--- Begin Excerpted data ---
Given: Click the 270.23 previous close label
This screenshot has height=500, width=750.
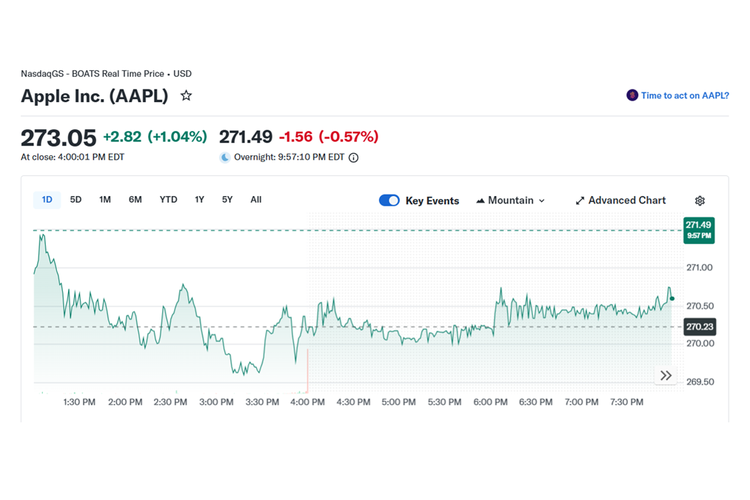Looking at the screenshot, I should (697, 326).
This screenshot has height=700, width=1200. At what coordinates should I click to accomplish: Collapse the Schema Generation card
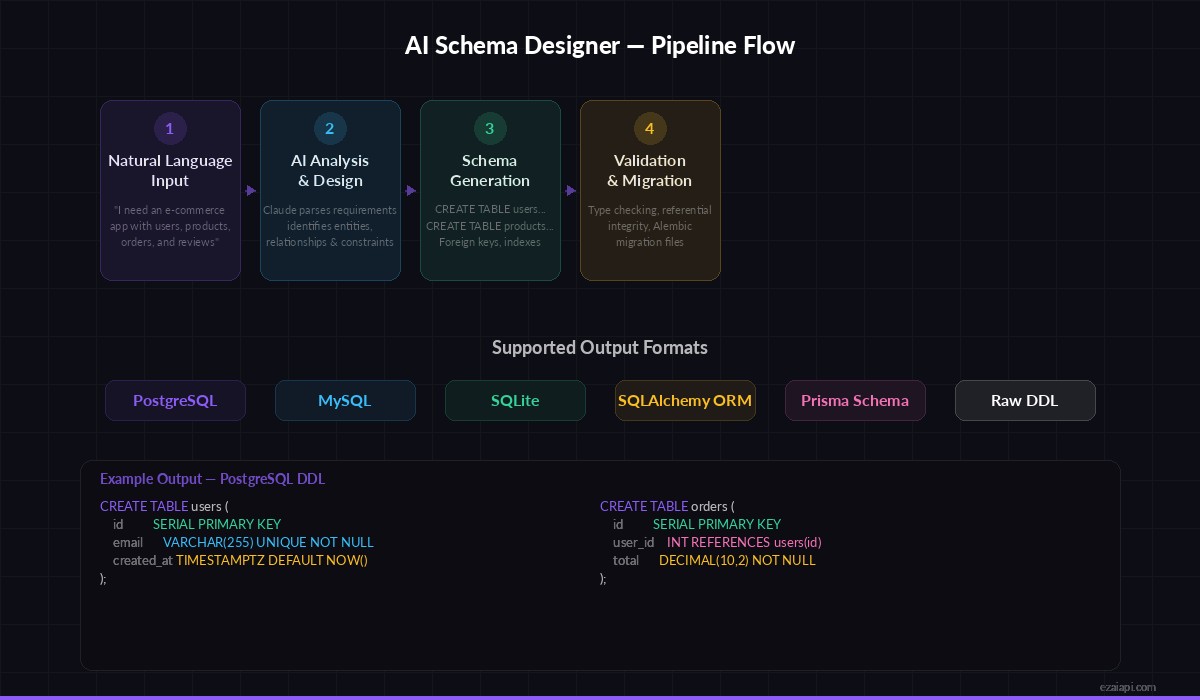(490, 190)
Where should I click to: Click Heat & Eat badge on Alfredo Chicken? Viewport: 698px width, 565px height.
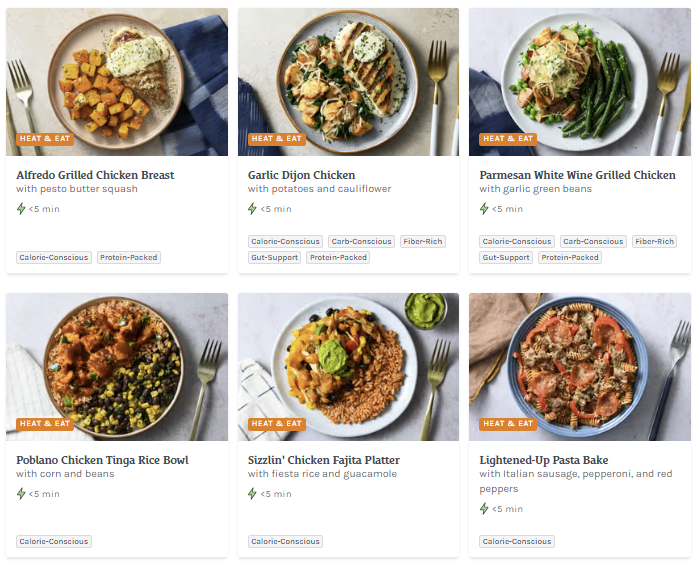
--- End Excerpted data ---
* **Your task**
Retype the lines of the rows above word for word, leaving out the pictures.

* **Task output**
Given: Click the 270.23 previous close label
This screenshot has height=500, width=750.
Looking at the screenshot, I should (697, 326).
This screenshot has height=700, width=1200. At what coordinates should I click to accomplish: Collapse the Schema Generation card
(490, 190)
Where should I click to: Click Heat & Eat badge on Alfredo Chicken? Viewport: 698px width, 565px height.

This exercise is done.